PROBLEM TO SOLVE:
Where the word "Given" appears in a line below, copy the whole line.

Stored items:
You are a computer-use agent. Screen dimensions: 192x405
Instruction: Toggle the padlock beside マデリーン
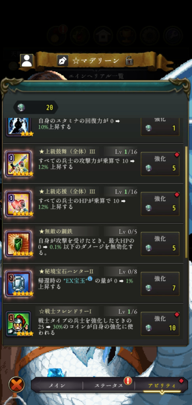[129, 61]
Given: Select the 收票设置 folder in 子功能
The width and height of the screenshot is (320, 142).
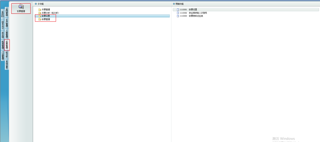Looking at the screenshot, I should click(46, 16).
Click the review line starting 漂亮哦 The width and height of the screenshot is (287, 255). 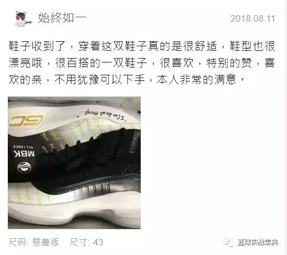point(142,63)
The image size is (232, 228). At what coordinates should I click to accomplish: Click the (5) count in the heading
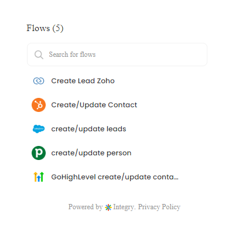58,28
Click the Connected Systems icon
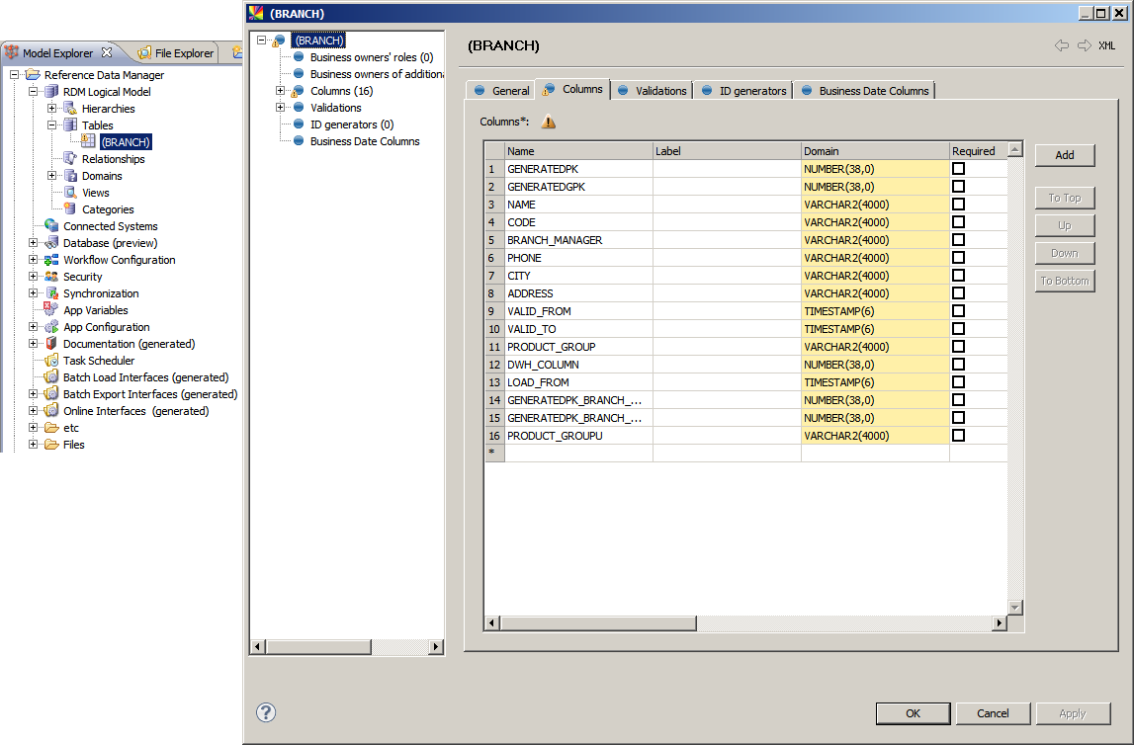This screenshot has width=1134, height=745. click(51, 226)
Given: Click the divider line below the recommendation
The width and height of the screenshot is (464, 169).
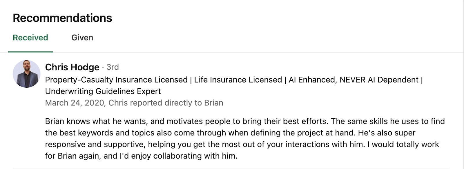Looking at the screenshot, I should tap(232, 167).

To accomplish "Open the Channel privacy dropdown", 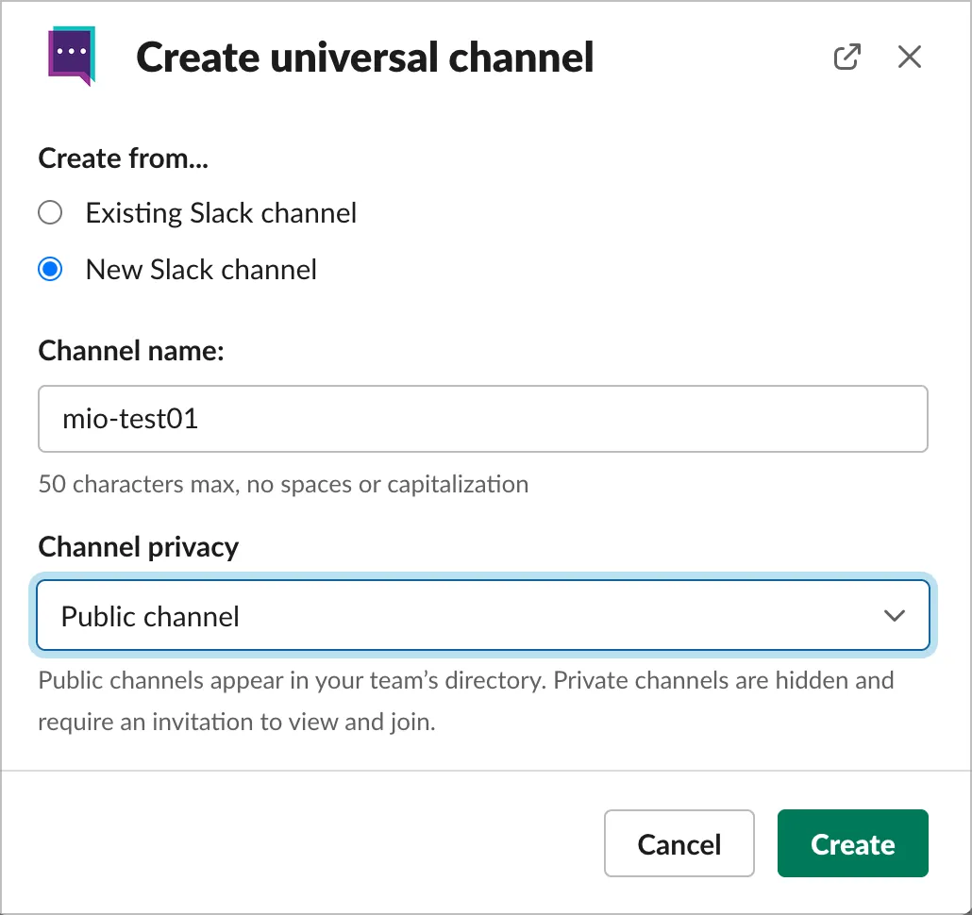I will (x=482, y=616).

RESPONSE:
Given: Select the 收票设置 folder in 子功能
Given: Click the divider line below the recommendation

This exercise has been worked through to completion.